• 练习目标
将从含有“Where should I click to: Switch”的那一行起、到含有“click(888, 37)”的那一行止的各行改写成编号列表，去掉空行。
↓↓↓
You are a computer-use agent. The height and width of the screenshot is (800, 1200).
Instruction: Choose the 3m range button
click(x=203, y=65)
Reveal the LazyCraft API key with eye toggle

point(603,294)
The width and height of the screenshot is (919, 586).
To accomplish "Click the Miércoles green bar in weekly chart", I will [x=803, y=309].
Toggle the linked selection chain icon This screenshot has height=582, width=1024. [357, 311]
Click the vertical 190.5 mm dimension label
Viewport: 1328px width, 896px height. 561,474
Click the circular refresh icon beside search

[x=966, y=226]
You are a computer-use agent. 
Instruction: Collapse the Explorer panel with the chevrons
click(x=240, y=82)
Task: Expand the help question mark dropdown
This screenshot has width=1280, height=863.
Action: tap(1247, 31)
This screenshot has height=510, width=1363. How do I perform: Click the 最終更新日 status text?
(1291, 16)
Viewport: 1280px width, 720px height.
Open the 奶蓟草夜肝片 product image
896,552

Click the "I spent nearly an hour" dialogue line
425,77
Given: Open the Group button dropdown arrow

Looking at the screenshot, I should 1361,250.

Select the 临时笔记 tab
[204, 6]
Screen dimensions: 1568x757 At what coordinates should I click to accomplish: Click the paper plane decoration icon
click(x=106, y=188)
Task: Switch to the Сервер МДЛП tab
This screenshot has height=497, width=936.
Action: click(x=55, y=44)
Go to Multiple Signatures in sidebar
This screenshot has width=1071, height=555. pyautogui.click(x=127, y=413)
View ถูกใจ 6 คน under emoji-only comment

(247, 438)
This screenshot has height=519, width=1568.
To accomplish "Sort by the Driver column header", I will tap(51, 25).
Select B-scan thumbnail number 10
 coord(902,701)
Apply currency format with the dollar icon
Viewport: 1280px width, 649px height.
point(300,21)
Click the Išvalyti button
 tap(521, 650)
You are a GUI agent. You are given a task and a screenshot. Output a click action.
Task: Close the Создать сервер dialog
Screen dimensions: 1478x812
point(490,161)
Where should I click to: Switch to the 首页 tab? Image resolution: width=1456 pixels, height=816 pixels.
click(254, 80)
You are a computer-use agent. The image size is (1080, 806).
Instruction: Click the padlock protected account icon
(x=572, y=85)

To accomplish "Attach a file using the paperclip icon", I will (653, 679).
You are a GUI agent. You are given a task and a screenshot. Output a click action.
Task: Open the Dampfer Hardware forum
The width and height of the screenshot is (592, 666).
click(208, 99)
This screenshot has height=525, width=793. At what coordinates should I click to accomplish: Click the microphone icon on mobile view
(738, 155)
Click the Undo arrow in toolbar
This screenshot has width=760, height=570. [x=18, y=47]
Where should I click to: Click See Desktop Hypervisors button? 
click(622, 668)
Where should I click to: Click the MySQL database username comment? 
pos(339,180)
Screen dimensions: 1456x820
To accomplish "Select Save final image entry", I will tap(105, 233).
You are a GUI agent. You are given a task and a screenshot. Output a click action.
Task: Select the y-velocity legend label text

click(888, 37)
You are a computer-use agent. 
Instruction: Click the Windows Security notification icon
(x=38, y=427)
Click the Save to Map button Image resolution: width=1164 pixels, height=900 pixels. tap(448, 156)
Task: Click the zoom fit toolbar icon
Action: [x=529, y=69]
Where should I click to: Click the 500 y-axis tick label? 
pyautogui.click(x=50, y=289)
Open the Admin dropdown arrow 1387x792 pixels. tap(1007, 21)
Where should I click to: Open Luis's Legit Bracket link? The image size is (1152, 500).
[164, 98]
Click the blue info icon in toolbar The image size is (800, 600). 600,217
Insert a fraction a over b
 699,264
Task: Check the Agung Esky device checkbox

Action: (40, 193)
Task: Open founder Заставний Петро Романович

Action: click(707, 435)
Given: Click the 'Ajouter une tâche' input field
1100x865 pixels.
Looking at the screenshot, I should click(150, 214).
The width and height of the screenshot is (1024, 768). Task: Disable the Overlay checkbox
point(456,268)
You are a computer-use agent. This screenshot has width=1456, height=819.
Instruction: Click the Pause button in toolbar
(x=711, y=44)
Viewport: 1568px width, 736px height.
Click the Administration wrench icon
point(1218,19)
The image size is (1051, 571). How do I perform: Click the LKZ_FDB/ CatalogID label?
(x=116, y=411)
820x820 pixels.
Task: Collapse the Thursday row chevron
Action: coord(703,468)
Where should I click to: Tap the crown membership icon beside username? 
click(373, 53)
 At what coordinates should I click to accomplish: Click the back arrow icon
↑↑↑
• 正确答案
1. Where should I click to: Switch to the 首页 tab? Image resolution: width=1456 pixels, height=816 pixels.
2. click(254, 80)
3. You are a computer-use agent. The image size is (1080, 806).
4. Instruction: Click the padlock protected account icon
5. (x=572, y=85)
6. To accomplish "Attach a file using the paperclip icon", I will (653, 679).
7. You are a GUI agent. You are given a task and a screenshot. Output a click action.
8. Task: Open the Dampfer Hardware forum
9. The width and height of the screenshot is (592, 666).
10. click(208, 99)
11. This screenshot has height=525, width=793. At what coordinates should I click to accomplish: Click the microphone icon on mobile view
12. (738, 155)
13. Click the Undo arrow in toolbar
14. This screenshot has width=760, height=570. [x=18, y=47]
15. Where should I click to: Click See Desktop Hypervisors button? 
16. click(622, 668)
17. Where should I click to: Click the MySQL database username comment? 
18. pos(339,180)
19. Screen dimensions: 1456x820
20. To accomplish "Select Save final image entry", I will tap(105, 233).
21. You are a GUI agent. You are given a task and a screenshot. Output a click action.
22. Task: Select the y-velocity legend label text
23. click(888, 37)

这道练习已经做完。